TEXT EXCERPT>

Either way, questions like these are discussed in the book How Democracies Die, which has been recommended to me and is on my re-read list, but which I haven't gotten to yet.

> On the other hand, Germany's chansellorship does not [...] habe term limits

In fact, there is a limit: A German citizen might hold the office of Chancellor ("Kanzler", or "Kanzlerin" for female form) four times, or sixteen years in total.

And 4 times 4 is quite long actually. That is 16 long years and the current chancellor, Angela Merkel, is actually the 'brain child' of previous 16 year chancellor Helmut Kohl, with just a brief intermittence of Gerhard Schroder in between. For non-observers of the German political parties, Kohl and Merkel are from the 'regular' conservative party (CDU), while Schroder was from the SPD, the regular left or 'working people's party'. Of course after being chancellor he became an advisor for Russian Gazprom... A lot of Germany heats with (Russian) natural gas.

https://www.trtworld.com/europe/merkel-helmut-kohl-s-little-...

Kohl: 1 October 1982 - 27 October 1998

Schroder: 27 October 1998 - 22 November 2005

Merkel: 22 November 2005 - whenever Corona ends I suppose. Thuringia already postponed their state elections from April to September because of Corona.

I suspect that term limits are less important with a parliamentary system since the head is typically somewhat less powerful than a president.
Contributing factors also include, I suspect, more independence for individual subdivisions, e.g. states in the US or Bundesländer in Germany unless I'm mistaken.
>One way of thinking of it is that the government of China is not allowed to have a military, and the ruling political party's own security forces have assumed that role -- with subbranches of that force filling in for traditional military branches such as a Navy and an Air Force - which are all separate "forces" under the Army.

This is very similar in concept to the SA/SS (Nazi Germany) or the Red Army (USSR). All were paramilitary wings of political parties before their rise to power.

Most of what you described is generally true for autrocracies. The real interesting part of China is that usually autrocracies perform poorly as the leaders put power in front of technological advancement.

Chinese leaders though try really hard to allow tech advancements to happen, and perform quite well on the market.

> with subbranches of that force filling in for traditional military branches such as a Navy and an Air Force - which are all separate "forces" under the Army.

The Chinese Navy is called "People's Liberation Army Navy"

https://en.wikipedia.org/wiki/People's_Liberation_Army_Navy

  > One way of thinking of it is that the government of China is
  > not allowed to have a military, and the ruling political
  > party's own security forces have assumed that role
Not dissimilar to the Lebanese situation in practice, then?
How did this evolve? I can't think of too many places where a party, rather than an individual, is elevated over the state.
I think this is more the rule than the exception. The idea that states exist to serve the individual would be laughed at for most of human history. Be it God or the state, man exists to serve. Conscripting and killing young men for the sake of the state/God/glory has been one of humanities favorite pastimes.
Where did you get this knowledge? I suspect from books and if so I'd like to know which ones, please.
I've always been kind of interested in why autocratic regimes or dictators engage in seemingly unnecessary benevolent or constructive activities. At some point I decided to better understand how the Chinese government functions since for a long time it's been both autocratic and surprisingly benevolent in certain areas. So basically some combination of youtube, wikipedia and a few other places till I more or less came to a high-level understanding.

There are also some English language Chinese government produced youtube videos that also do a pretty good job at giving basic civics lessons on how their government works if you can look past all the self-congratulations. It's definitely "complicated" and is not just Xi Jinping barking his every desire and whim as it tends to get reduced to.

ENTRIES SUPPLIED>
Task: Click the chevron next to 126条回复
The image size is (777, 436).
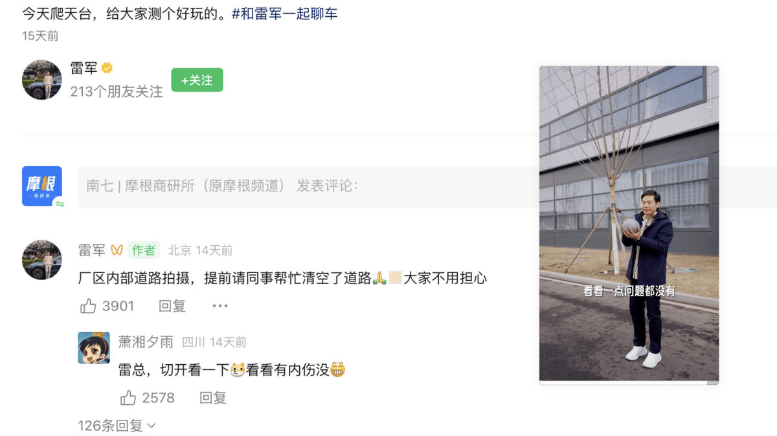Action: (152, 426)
==
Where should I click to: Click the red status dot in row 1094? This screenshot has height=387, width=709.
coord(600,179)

WHAT YOU SHOULD DO> Could you repeat the forum discussion's passage from "How did this" to "humanities favorite pastimes.", changing "human history" to "recorded history"?

ANSWER TO THE TASK>
How did this evolve? I can't think of too many places where a party, rather than an individual, is elevated over the state.
I think this is more the rule than the exception. The idea that states exist to serve the individual would be laughed at for most of recorded history. Be it God or the state, man exists to serve. Conscripting and killing young men for the sake of the state/God/glory has been one of humanities favorite pastimes.